▶ **Given text**:
________________
A fast C++ lexer for extracting named exports from CommonJS modules. This library performs static analysis to detect CommonJS export patterns without executing the code.
Features
Fast: Zero-copy parsing for most exports using std::string_view
Accurate: Handles complex CommonJS patterns including re-exports, Object.defineProperty, and transpiler output
Source Locations: Each export includes a 1-based line number for tooling integration
Unicode Support: Properly unescapes JavaScript string literals including \u{XXXX} and surrogate pairs
Optional SIMD Acceleration: Can use simdutf for faster string operations
C API: Full C interface (merve_c.h) for use from C, FFI, or other languages
No Dependencies: Single-header distribution available (simdutf is optional)
Cross-Platform: Works on Linux, macOS, and Windows
merve provides a C API (merve_c.h) for use from C programs, FFI bindings, or any language that can call C functions. The C API is compiled into the merve library alongside the C++ implementation.
C API Usage
#include "merve_c.h"
________________
▶ **Data listing**:

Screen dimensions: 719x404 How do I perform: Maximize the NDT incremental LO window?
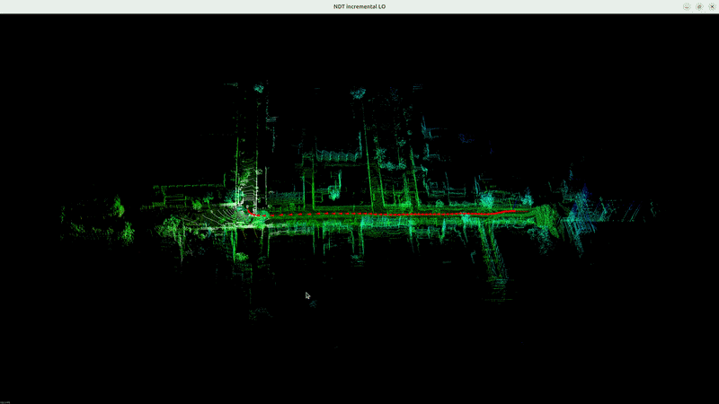(x=699, y=6)
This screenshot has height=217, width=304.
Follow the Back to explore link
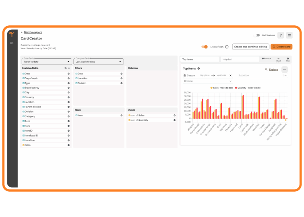(x=32, y=32)
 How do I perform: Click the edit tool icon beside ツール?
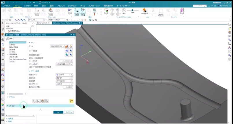66,46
________________
▶ **Tasks to complete**:
**1)** Answer these about the lexer description:
(a) What kind of line number does each export include?
(b) Which header file provides the C interface?
(c) On which operating systems does the library work?
**2)** Please print the listing lines starting with the line that contains "How do I perform: Click" and going on through the end of the listing. Leave out the pictures.
The lexer description and the listing after it are unrelated material.

▶ **List of solutions**:
**1)**
(a) A 1-based line number.
(b) merve_c.h
(c) Linux, macOS, and Windows.

**2)**
 How do I perform: Click the edit tool icon beside ツール?
66,46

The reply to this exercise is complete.